● **WHAT YOU NEED TO DO**
Please output the entries as a JSON list of strings, one string per line, starting at the first line and ending at the line containing "tap(102, 635)", with blank lines omitted.

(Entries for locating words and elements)
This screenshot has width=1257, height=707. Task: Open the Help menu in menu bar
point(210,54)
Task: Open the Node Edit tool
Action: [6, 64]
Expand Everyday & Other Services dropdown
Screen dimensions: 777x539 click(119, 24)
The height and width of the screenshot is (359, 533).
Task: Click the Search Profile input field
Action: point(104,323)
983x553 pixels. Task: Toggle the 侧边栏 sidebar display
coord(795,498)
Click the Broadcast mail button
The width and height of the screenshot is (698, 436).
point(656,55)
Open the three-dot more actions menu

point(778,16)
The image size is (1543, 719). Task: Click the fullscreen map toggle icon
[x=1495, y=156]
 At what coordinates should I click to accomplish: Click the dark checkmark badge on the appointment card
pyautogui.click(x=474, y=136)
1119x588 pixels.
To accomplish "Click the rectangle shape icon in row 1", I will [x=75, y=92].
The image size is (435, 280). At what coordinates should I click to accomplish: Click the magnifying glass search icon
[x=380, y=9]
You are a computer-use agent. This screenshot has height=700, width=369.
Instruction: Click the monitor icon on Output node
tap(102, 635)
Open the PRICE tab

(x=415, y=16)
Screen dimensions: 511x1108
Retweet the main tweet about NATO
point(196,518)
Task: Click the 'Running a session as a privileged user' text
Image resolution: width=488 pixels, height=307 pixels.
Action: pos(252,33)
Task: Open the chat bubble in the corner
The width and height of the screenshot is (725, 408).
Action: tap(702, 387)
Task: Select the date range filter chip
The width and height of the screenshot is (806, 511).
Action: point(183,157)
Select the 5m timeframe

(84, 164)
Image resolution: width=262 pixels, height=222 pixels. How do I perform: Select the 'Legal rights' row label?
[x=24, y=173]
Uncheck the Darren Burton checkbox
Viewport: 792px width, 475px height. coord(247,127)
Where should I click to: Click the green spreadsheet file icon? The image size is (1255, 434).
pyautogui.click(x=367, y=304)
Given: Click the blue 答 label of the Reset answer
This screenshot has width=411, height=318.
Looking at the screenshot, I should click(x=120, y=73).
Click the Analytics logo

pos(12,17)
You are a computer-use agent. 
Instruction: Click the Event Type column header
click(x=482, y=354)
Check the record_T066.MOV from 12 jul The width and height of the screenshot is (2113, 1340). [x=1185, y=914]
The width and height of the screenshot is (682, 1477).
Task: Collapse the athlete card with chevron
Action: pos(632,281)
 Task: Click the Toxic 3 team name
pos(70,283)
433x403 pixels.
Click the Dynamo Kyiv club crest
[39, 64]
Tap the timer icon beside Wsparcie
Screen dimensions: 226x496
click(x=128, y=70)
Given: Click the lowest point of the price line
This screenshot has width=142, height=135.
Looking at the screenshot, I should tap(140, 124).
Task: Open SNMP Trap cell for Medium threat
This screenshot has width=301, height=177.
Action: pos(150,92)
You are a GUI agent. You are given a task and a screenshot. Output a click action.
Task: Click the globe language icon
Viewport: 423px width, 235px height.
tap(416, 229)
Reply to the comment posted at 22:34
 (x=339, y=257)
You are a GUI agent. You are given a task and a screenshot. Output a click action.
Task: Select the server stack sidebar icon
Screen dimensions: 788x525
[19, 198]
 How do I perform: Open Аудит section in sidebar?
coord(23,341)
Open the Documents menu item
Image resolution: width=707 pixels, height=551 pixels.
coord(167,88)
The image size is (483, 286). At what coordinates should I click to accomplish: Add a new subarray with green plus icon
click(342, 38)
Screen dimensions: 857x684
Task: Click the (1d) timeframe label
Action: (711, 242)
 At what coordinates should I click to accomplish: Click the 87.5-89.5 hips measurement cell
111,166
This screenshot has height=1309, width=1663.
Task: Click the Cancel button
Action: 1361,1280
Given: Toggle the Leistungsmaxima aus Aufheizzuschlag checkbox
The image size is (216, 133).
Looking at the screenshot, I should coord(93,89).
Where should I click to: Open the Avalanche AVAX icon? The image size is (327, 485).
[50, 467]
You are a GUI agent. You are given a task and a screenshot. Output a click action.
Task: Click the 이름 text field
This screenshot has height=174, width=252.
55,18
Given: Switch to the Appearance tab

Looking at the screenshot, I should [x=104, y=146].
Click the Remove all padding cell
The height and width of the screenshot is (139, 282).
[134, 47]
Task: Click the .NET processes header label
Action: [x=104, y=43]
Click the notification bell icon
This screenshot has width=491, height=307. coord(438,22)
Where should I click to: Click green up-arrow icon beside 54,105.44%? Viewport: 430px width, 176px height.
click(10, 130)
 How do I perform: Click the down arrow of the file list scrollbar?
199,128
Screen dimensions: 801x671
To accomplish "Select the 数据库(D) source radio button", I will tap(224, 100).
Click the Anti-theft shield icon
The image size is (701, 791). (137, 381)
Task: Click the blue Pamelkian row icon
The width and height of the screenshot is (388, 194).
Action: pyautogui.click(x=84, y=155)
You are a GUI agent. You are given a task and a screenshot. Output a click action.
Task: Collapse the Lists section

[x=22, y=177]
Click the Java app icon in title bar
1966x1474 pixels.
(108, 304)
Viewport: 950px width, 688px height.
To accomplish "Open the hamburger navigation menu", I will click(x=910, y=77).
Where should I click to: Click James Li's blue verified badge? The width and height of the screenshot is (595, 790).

● **SOLUTION TO THIS TASK**
[
  "This screenshot has width=1257, height=707. Task: Open the Help menu in menu bar",
  "point(210,54)",
  "Task: Open the Node Edit tool",
  "Action: [6, 64]",
  "Expand Everyday & Other Services dropdown",
  "Screen dimensions: 777x539 click(119, 24)",
  "The height and width of the screenshot is (359, 533).",
  "Task: Click the Search Profile input field",
  "Action: point(104,323)",
  "983x553 pixels. Task: Toggle the 侧边栏 sidebar display",
  "coord(795,498)",
  "Click the Broadcast mail button",
  "The width and height of the screenshot is (698, 436).",
  "point(656,55)",
  "Open the three-dot more actions menu",
  "point(778,16)",
  "The image size is (1543, 719). Task: Click the fullscreen map toggle icon",
  "[x=1495, y=156]",
  " At what coordinates should I click to accomplish: Click the dark checkmark badge on the appointment card",
  "pyautogui.click(x=474, y=136)",
  "1119x588 pixels.",
  "To accomplish \"Click the rectangle shape icon in row 1\", I will [x=75, y=92].",
  "The image size is (435, 280). At what coordinates should I click to accomplish: Click the magnifying glass search icon",
  "[x=380, y=9]",
  "You are a computer-use agent. This screenshot has height=700, width=369.",
  "Instruction: Click the monitor icon on Output node",
  "tap(102, 635)"
]